Clearly, the EcoBoost engine is always going to come in second to the V8 when it comes to noise or sheer thrust (especially now that the V8 has 450hp to play with), but it's hardly disgraced, and the new ten-speed auto does a mostly excellent job of making the most of the engine's available power and torque. It's a better gearbox for relaxing than attacking, and occasionally it shunts and hunts for gears, but much of the time it manages to do that thing that the best auto gearboxes do - make you forget there's a gearbox there at all. In fact, sometimes, it sounds like a CVT, swapping ratios so smoothly and quickly that it feels as if there is one, constant, gear. Would we have it over the manual? Probably not, as the manual gearbox in the Mustang has a deliciously satisfying heft to it, but it's a better option than the old auto box ever was.
Those Magneride dampers have an extra little trick to play, too. Toggle the Mustang into Drag Strip mode and not only does the car activate normal launch control for maximum acceleration, but the dampers stiffen the front shocks, while softening at the rear, to achieve dragster-style squat under acceleration for maximum traction, then stiffening to aid aero performance as the speed picks up. Clever tech in pursuit of old-school hooning thrills. What's not to like?
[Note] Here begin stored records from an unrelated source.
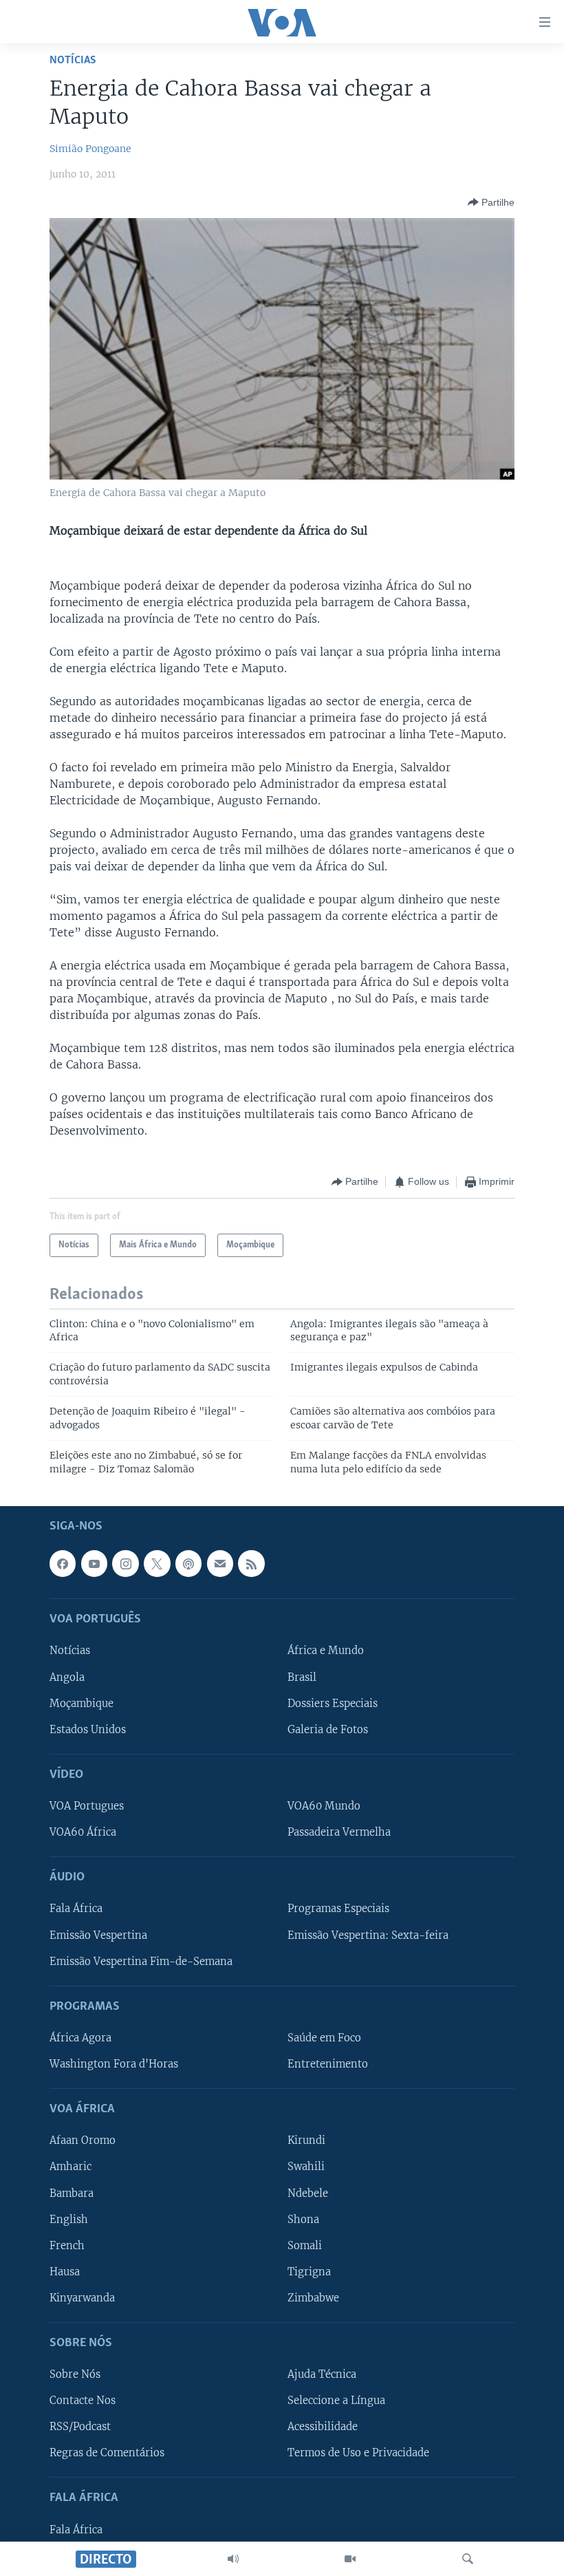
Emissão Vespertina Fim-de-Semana (141, 1961)
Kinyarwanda (82, 2298)
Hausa (65, 2272)
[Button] (491, 202)
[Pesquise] (467, 2559)
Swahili (306, 2166)
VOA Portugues (87, 1806)
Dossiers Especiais (333, 1703)
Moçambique (81, 1703)
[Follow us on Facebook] (63, 1563)
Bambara (72, 2193)
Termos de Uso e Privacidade (358, 2453)
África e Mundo (326, 1650)
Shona (303, 2219)
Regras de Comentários (107, 2453)
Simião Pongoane (90, 148)
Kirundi (306, 2140)
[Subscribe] (220, 1563)
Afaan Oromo (83, 2140)
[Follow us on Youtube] (94, 1563)
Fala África (76, 1908)
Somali (305, 2246)
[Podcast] (188, 1563)
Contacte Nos (83, 2400)
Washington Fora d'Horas (114, 2064)
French (67, 2246)
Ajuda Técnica (322, 2374)
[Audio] (233, 2559)
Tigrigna (309, 2272)
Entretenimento (328, 2064)
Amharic (70, 2166)
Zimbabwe (313, 2298)
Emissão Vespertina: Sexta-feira (368, 1935)
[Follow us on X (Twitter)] (157, 1563)
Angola (67, 1677)
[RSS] (251, 1563)
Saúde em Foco (324, 2038)
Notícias (73, 60)
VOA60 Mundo (324, 1806)
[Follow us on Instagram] (125, 1563)
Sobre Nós (75, 2374)
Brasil (302, 1677)
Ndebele (308, 2193)
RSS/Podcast (80, 2427)
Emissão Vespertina (98, 1935)
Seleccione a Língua (336, 2400)
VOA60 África (83, 1832)
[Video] (350, 2559)
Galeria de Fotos (328, 1730)
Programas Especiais (338, 1908)
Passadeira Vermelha (339, 1832)
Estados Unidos (88, 1730)
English (69, 2219)
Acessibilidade (323, 2427)
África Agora (80, 2038)
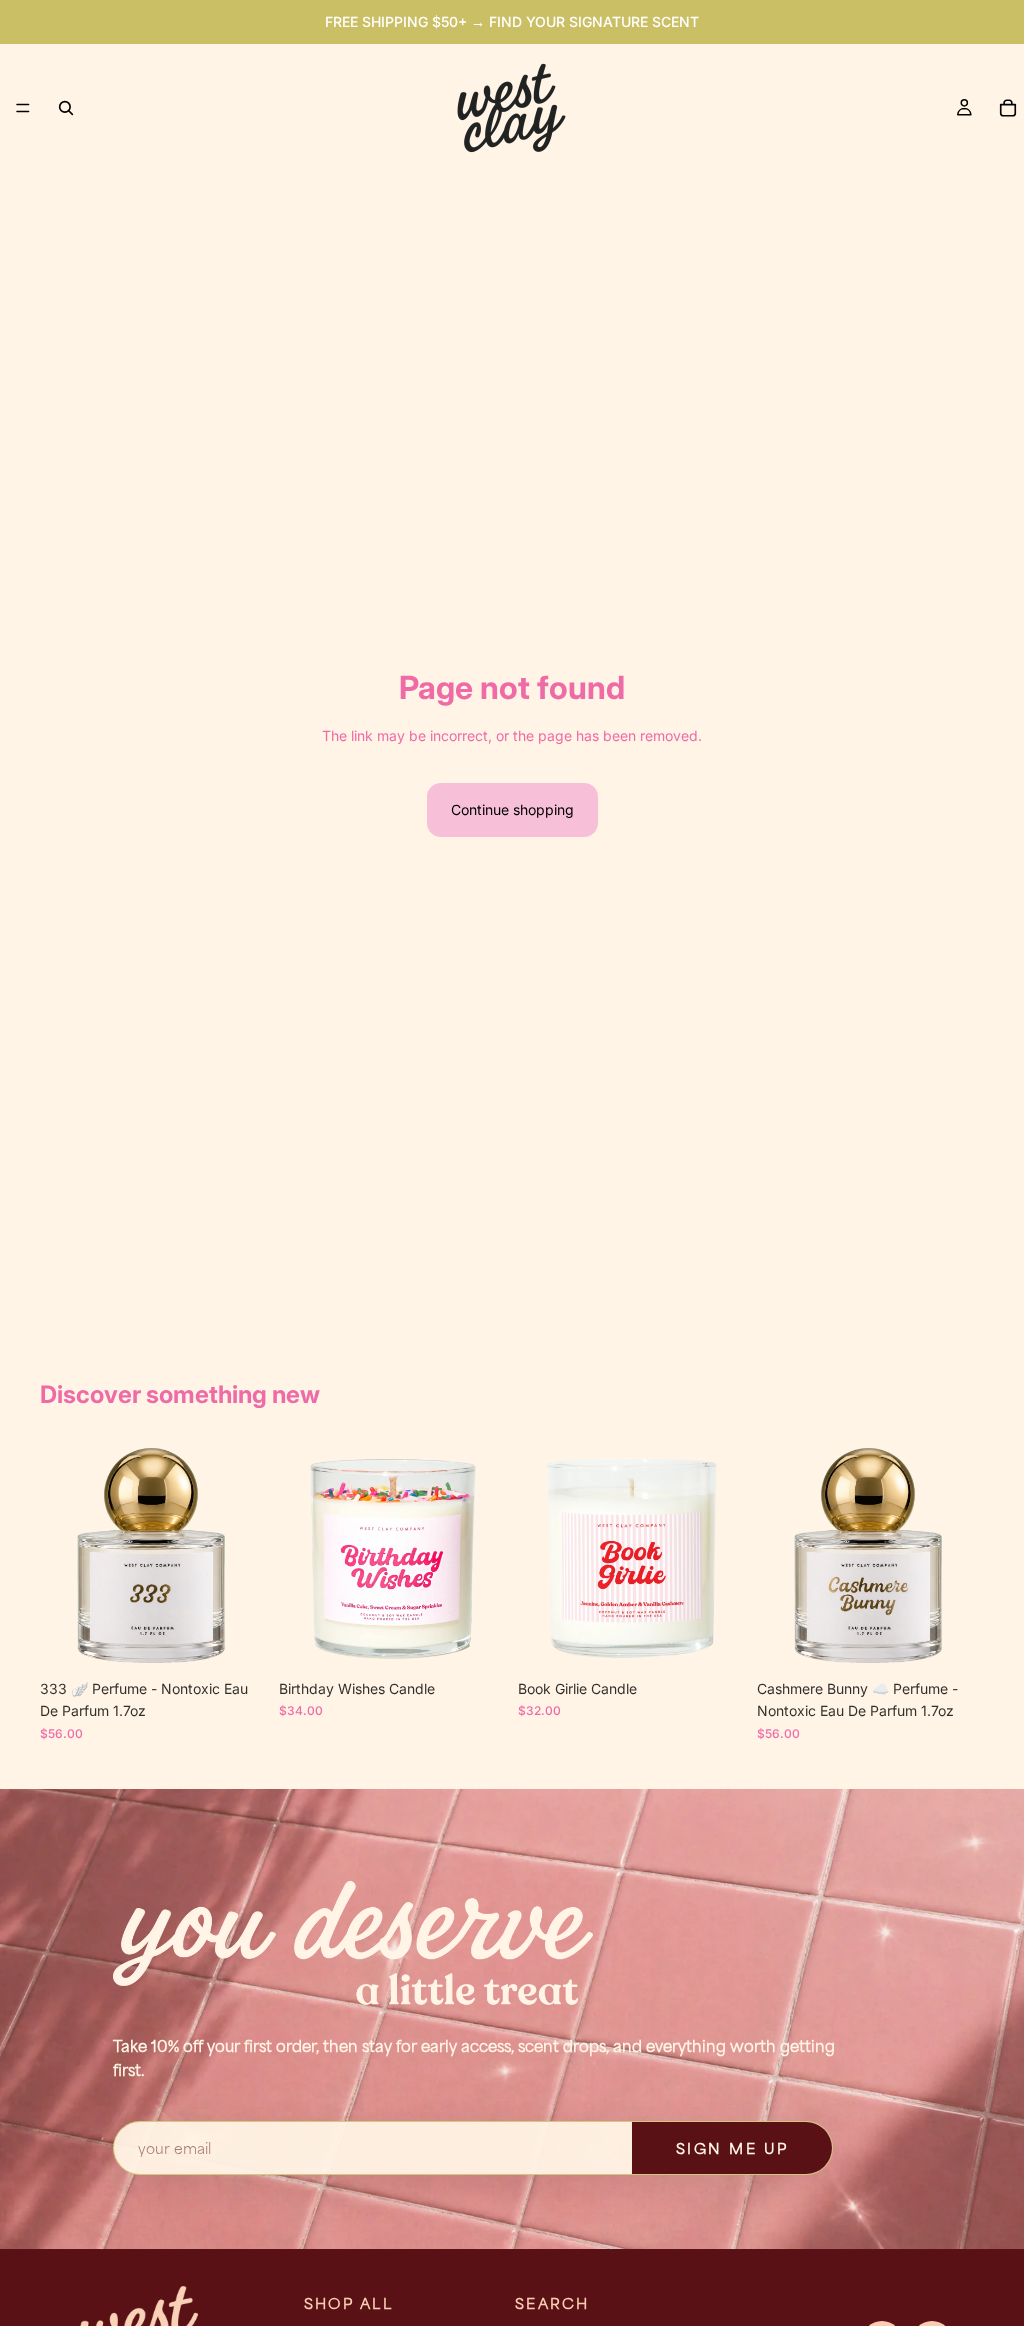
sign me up (732, 2148)
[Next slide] (245, 1557)
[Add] (236, 1639)
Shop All (348, 2303)
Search (552, 2303)
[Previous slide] (62, 1557)
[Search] (66, 108)
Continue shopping (512, 809)
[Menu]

What you get for your money
Prices are still to be confirmed, and the first Irish examples of the 2018 Mustang will actually, realistically, be 191-plate cars. They probably won't rise too much beyond the current €55,500 starting price for an EcoBoost Fastback, although the extra safety kit will presumably see some increase in the base price. The Magneride dampers (a must-have option) won't be cheap, though, and nor will the ten-speed auto.
Summary
The Ford Mustang is as the Mustang was - big, dumb and fun. If you buy the EcoBoost Fastback, with those trick dampers, it's surprisingly agile and sharp, but in sophistication terms it's still a long way behind its major European rivals. Still, when something looks this cool and goes this hard, does sophistication really come into it?